Talk 6: Professional Employees’ Voluntary Furlough Decisions

Leslie Berger, Wilfrid Laurier University

Lan Guo, Wilfred Laurier University

Kelsey Matthews (presenter), Wilfred Laurier University

To reduce operating costs during the Covid-19 pandemic, many professional firms implemented voluntary furloughs, where employees were invited to accept a reduction in pay with a corresponding reduction in work hours. Scant research has examined voluntary furloughs and how employees approach the volunteering decision. Guided by the Theory of Planned Behaviour (Ajzen 1991), we examine beliefs that impact professional employees’ volunteering intention. Study 1, a survey conducted among 100 professional accountants, explores factors they considered when offered a voluntary furlough.

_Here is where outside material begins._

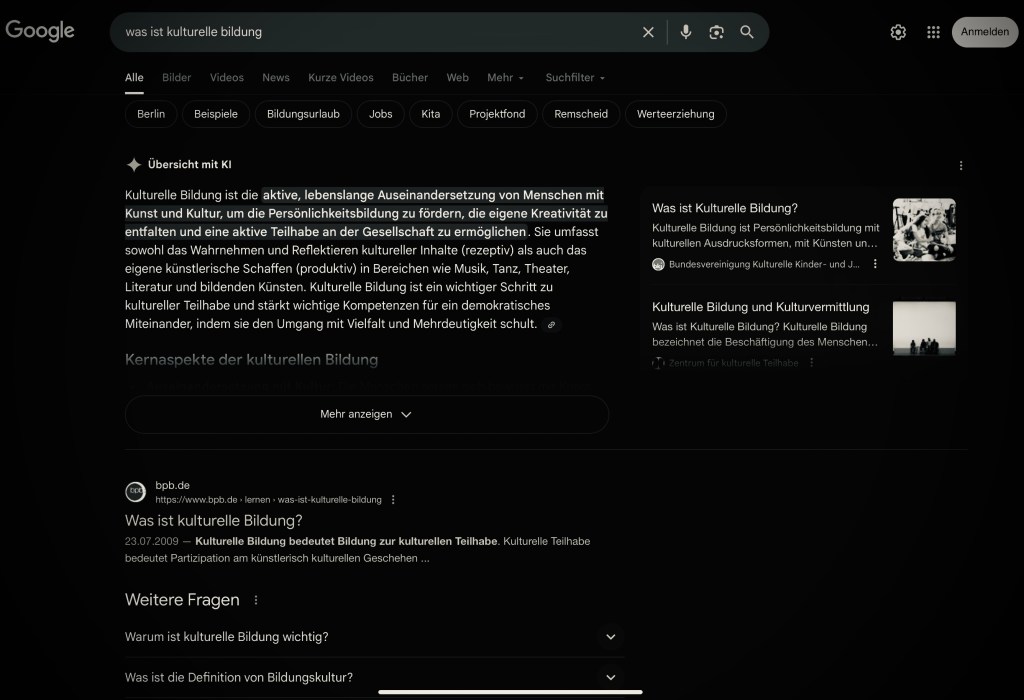The width and height of the screenshot is (1024, 700).
Task: Clear search text with the X icon
Action: 648,32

Study 2, a case-based experiment conducted among 162 professional workers, examines two firm actions that may influence furlough volunteering intention.

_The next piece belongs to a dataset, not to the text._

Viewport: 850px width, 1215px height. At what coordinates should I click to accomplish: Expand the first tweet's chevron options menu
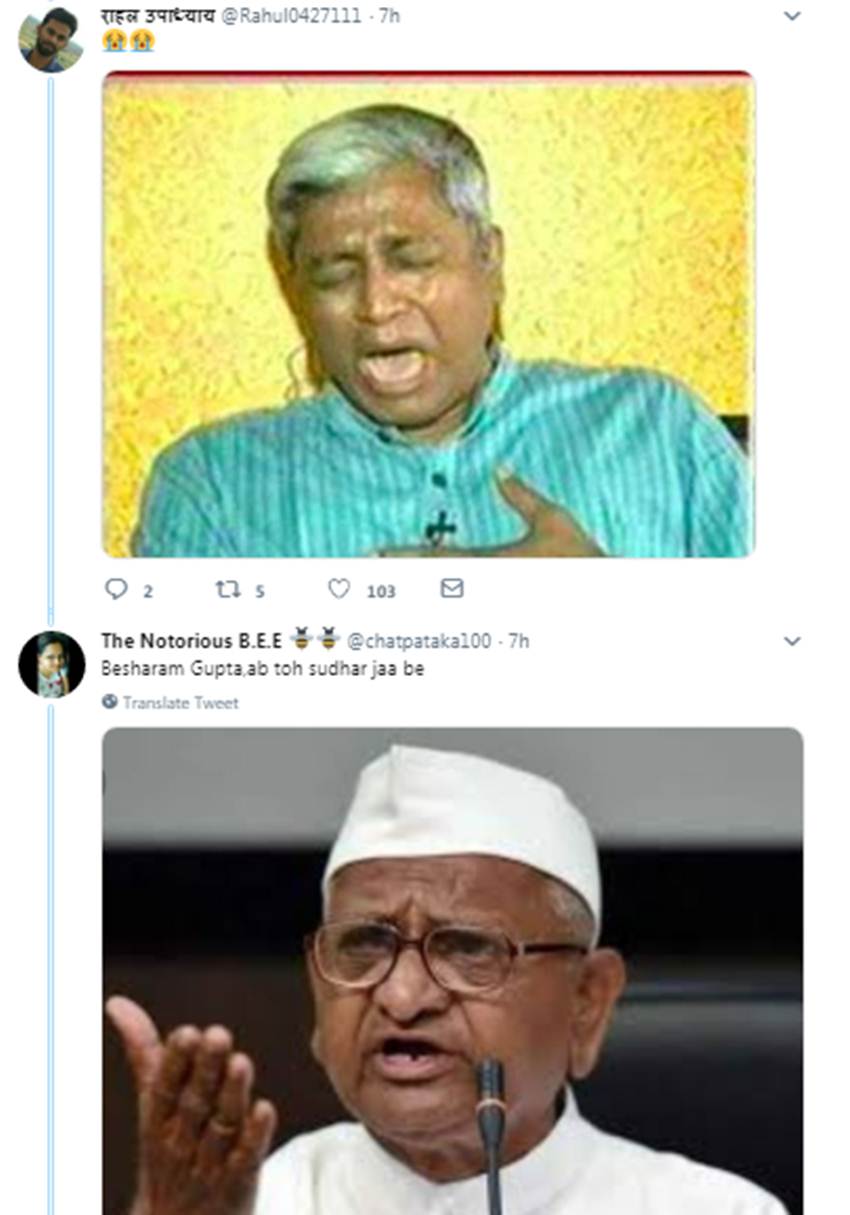[x=792, y=17]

Talk 7: Meal Typicality and Consumer Decisions to Engage with Social Media Content: An Examination of Restaurants’ Use of Instagram

Matthew Philp (presenter), Ted Rogers School of Management, Ryerson

Jenna Jacobson, Ted Rogers School of Management, Ryerson

Ethan Pancer, Sobey School of Business, Saint Mary’s University

Aiming to stand out, restaurants often offer elaborate foods designed to be “Instagrammable.” This study examines how visual characteristics of food relates to consumer decisions to engage with social media content. Results demonstrate that food images that are more confidently recognized by Google Cloud Vision (a proxy for meal typicality) is positively associated with social media engagement. A follow-up experiment shows that exposure to typical appearing foods elevates positive affect, suggesting they are easier to mentally process, which subsequently drives engagement. Therefore, contrary to current restaurant industry trends, it is more normal appearing foods that receive more social media engagement.

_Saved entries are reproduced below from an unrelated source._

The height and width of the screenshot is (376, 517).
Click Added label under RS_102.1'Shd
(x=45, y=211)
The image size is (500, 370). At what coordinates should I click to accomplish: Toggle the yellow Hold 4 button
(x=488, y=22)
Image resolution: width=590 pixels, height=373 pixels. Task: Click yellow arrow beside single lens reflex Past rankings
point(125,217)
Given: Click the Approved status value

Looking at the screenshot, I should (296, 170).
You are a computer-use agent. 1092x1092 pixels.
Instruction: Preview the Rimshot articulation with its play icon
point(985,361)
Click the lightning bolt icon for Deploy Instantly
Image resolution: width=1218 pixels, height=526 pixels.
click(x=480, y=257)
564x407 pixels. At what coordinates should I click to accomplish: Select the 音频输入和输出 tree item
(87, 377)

Talk 8: That’s an Overreaction!” Emotional Displays on Social Media In Response To Objectionable Advertisements

Saeid Kermani (presenter), Schulich School of Business, York U

Peter R. Darke, Schulich School of Business, York U

This work examines consumers’ evaluations of brands that face social media backlash in response to potentially offensive advertisements and how the emotional tone of negative social media comments can influence these evaluations. This research focuses on two common types of emotional displays on social media: anger and humor. Two studies provide evidence that humorous comments expressing disapproval of mildly offensive advertising are more likely to influence consumers to evaluate the brand negatively than angry comments. We further find that the underlying mechanism explaining this effect is the greater perceived appropriateness of humorous comments than angry comments.